* **Given request**: Extract the lines of the listing between the line holding "649x557 pixels. At" and the line holding "(x=141, y=507)", inclusive, and reproduce them without any change.

* **Dataset records**:
┌────────

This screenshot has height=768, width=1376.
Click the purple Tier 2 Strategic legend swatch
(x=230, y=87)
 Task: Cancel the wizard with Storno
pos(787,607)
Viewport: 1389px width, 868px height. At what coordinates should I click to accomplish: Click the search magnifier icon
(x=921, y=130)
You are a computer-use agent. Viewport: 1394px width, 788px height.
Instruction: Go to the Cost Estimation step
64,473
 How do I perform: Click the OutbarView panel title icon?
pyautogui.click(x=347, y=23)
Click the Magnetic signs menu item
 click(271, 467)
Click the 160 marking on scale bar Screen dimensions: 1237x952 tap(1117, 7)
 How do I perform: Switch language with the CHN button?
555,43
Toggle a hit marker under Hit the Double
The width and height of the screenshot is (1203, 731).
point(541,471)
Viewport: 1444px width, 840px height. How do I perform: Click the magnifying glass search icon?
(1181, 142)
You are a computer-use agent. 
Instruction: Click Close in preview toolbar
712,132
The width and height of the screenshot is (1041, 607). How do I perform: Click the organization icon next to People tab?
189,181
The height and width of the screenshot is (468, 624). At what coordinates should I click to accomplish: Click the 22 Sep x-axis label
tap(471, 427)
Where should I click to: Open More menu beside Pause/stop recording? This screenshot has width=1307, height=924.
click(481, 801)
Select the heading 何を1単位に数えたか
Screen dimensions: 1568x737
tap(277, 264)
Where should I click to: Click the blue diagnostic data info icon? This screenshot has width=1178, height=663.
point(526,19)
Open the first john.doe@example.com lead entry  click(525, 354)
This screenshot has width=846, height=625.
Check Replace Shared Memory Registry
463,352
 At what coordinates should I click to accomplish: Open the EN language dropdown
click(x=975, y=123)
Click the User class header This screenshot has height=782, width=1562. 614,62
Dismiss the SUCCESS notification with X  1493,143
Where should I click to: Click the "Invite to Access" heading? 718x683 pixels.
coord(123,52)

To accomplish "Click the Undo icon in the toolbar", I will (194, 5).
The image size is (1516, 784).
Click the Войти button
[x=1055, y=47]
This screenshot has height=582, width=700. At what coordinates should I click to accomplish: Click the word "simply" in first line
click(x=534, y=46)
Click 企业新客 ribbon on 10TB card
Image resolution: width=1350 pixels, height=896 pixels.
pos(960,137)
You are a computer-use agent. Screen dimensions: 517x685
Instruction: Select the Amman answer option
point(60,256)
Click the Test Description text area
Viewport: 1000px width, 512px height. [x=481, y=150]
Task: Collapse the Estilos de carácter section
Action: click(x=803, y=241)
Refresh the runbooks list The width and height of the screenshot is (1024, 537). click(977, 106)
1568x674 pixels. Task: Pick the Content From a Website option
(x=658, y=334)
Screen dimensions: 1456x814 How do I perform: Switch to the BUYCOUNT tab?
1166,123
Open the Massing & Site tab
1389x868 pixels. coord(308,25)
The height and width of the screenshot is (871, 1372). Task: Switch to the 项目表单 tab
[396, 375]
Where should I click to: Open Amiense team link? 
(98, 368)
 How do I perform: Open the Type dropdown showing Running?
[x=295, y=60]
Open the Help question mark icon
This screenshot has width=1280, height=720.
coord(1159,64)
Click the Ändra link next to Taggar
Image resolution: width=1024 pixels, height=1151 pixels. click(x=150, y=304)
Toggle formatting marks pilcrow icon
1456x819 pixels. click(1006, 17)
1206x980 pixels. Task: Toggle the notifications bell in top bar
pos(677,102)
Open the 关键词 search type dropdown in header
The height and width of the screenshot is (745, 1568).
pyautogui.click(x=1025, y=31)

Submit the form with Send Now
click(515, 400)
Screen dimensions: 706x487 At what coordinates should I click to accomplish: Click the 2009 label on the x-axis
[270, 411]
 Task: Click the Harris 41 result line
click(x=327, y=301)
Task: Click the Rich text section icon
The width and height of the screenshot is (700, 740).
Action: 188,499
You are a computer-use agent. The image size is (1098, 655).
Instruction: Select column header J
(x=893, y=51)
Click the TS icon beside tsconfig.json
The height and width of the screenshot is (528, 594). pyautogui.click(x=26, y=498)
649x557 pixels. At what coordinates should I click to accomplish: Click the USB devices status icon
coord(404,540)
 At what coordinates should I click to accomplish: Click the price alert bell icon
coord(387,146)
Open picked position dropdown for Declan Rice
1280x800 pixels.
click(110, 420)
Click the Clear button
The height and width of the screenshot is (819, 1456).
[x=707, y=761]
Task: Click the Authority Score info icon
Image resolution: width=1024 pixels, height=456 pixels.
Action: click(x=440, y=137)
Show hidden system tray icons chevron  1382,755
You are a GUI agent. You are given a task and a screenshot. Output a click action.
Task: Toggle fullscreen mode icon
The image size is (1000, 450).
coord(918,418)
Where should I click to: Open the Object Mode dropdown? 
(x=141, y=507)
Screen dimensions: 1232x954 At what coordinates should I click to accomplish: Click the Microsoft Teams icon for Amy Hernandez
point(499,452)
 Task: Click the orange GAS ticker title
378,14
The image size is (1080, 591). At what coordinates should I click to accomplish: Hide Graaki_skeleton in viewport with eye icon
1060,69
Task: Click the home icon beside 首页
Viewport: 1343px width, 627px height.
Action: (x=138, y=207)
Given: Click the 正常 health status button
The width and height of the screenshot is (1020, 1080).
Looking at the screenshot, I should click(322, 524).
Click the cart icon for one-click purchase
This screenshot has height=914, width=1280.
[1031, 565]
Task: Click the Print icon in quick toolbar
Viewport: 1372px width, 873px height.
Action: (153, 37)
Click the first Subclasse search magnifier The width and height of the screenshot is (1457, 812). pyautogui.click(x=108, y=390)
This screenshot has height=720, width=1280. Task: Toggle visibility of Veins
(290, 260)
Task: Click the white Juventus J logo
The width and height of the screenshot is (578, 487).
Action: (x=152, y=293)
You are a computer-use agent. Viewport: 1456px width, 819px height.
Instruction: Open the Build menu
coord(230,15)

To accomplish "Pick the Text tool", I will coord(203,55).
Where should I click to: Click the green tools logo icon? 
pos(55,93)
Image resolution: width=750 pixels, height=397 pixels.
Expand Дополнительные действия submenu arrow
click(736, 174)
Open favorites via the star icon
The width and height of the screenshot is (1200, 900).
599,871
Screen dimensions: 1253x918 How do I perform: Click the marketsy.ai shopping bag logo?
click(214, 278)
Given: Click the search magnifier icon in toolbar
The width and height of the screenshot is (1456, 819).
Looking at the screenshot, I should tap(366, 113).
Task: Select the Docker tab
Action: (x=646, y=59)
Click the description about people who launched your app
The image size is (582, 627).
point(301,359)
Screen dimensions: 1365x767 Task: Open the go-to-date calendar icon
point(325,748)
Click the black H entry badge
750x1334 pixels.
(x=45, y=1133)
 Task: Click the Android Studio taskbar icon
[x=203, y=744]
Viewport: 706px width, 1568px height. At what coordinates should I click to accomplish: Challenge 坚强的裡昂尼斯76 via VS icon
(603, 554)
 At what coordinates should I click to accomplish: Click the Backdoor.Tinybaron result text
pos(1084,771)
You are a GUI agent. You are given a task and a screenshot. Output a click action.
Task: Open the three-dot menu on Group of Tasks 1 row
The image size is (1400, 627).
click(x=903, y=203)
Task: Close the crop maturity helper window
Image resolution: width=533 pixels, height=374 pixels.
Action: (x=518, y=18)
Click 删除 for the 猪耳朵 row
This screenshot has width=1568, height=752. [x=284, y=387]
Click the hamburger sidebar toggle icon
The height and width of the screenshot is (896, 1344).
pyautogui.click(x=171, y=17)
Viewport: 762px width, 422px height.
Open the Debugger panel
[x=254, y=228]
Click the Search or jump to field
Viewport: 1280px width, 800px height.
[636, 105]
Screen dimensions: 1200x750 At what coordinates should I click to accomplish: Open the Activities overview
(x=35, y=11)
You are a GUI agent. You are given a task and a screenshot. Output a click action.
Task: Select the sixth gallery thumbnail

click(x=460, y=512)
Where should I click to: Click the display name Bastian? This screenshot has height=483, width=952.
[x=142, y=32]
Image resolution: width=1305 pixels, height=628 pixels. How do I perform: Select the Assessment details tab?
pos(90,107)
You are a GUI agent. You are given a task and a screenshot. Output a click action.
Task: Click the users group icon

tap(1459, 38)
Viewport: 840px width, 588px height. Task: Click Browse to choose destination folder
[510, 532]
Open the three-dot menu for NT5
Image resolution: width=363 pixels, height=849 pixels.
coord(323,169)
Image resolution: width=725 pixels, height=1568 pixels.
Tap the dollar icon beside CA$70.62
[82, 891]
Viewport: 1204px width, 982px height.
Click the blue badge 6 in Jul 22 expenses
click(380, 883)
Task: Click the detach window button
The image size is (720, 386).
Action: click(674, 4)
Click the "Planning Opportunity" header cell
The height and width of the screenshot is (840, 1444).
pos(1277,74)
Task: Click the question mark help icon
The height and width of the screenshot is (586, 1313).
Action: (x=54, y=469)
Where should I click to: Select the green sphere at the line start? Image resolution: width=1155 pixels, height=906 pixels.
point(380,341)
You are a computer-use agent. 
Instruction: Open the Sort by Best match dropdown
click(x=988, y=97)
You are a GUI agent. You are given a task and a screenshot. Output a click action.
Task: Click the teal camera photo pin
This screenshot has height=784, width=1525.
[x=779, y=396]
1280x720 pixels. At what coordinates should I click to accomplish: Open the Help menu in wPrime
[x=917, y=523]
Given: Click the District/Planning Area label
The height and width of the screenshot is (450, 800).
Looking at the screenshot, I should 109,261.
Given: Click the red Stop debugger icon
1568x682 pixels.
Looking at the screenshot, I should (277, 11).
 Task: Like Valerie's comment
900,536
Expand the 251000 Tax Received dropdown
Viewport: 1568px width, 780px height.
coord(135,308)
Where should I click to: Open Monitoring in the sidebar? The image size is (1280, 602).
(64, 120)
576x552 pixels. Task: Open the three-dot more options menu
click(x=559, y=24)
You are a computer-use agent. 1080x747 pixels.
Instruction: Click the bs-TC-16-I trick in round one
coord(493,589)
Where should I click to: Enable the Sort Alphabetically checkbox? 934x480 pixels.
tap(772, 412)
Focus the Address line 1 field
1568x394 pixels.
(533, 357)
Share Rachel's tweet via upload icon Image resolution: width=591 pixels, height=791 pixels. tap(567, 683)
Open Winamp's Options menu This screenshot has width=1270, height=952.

└────────

* **Right answer**:
649x557 pixels. At what coordinates should I click to accomplish: Click the USB devices status icon
coord(404,540)
 At what coordinates should I click to accomplish: Click the price alert bell icon
coord(387,146)
Open picked position dropdown for Declan Rice
1280x800 pixels.
click(110, 420)
Click the Clear button
The height and width of the screenshot is (819, 1456).
[x=707, y=761]
Task: Click the Authority Score info icon
Image resolution: width=1024 pixels, height=456 pixels.
Action: click(x=440, y=137)
Show hidden system tray icons chevron  1382,755
You are a GUI agent. You are given a task and a screenshot. Output a click action.
Task: Toggle fullscreen mode icon
The image size is (1000, 450).
coord(918,418)
Where should I click to: Open the Object Mode dropdown? 
(x=141, y=507)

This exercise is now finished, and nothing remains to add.